- **Supplied records**:
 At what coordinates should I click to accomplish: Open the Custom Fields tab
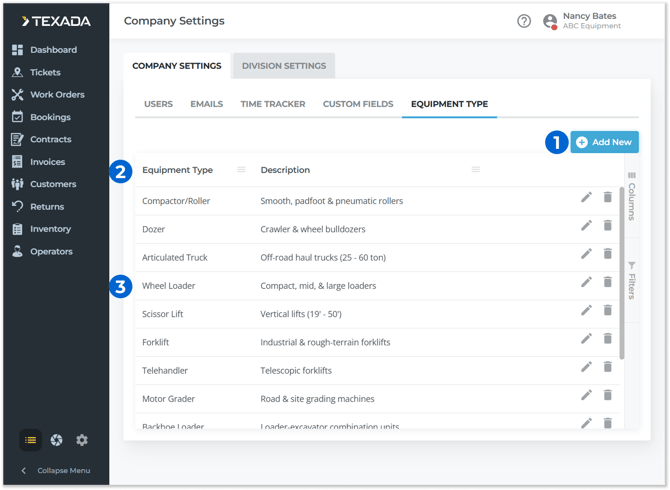tap(355, 104)
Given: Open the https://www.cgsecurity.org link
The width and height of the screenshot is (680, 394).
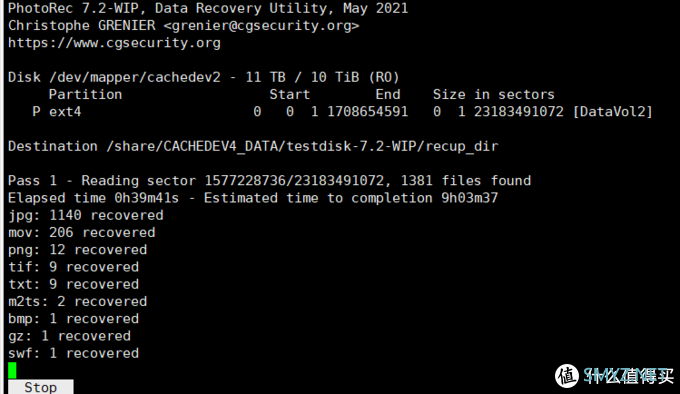Looking at the screenshot, I should tap(114, 43).
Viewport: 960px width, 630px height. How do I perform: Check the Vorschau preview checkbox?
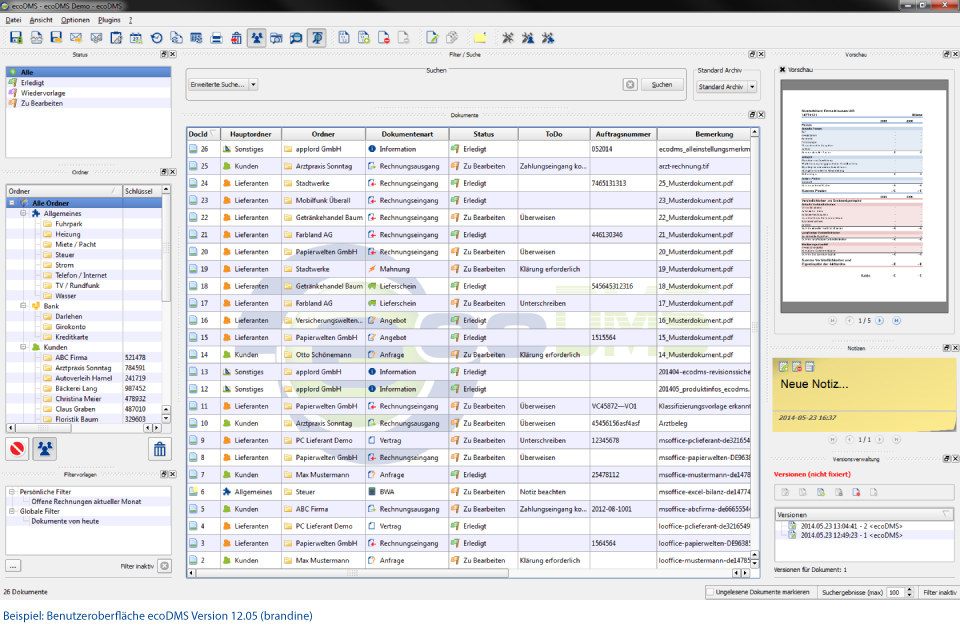[782, 70]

- **Task brief**: Reproduce the lines above exactly, image-free.

- **Response to this exercise**:
 At what coordinates should I click to accomplish: Open the Custom Fields tab
tap(355, 104)
Given: Open the https://www.cgsecurity.org link
The width and height of the screenshot is (680, 394).
Looking at the screenshot, I should tap(114, 43).
Viewport: 960px width, 630px height. How do I perform: Check the Vorschau preview checkbox?
[782, 70]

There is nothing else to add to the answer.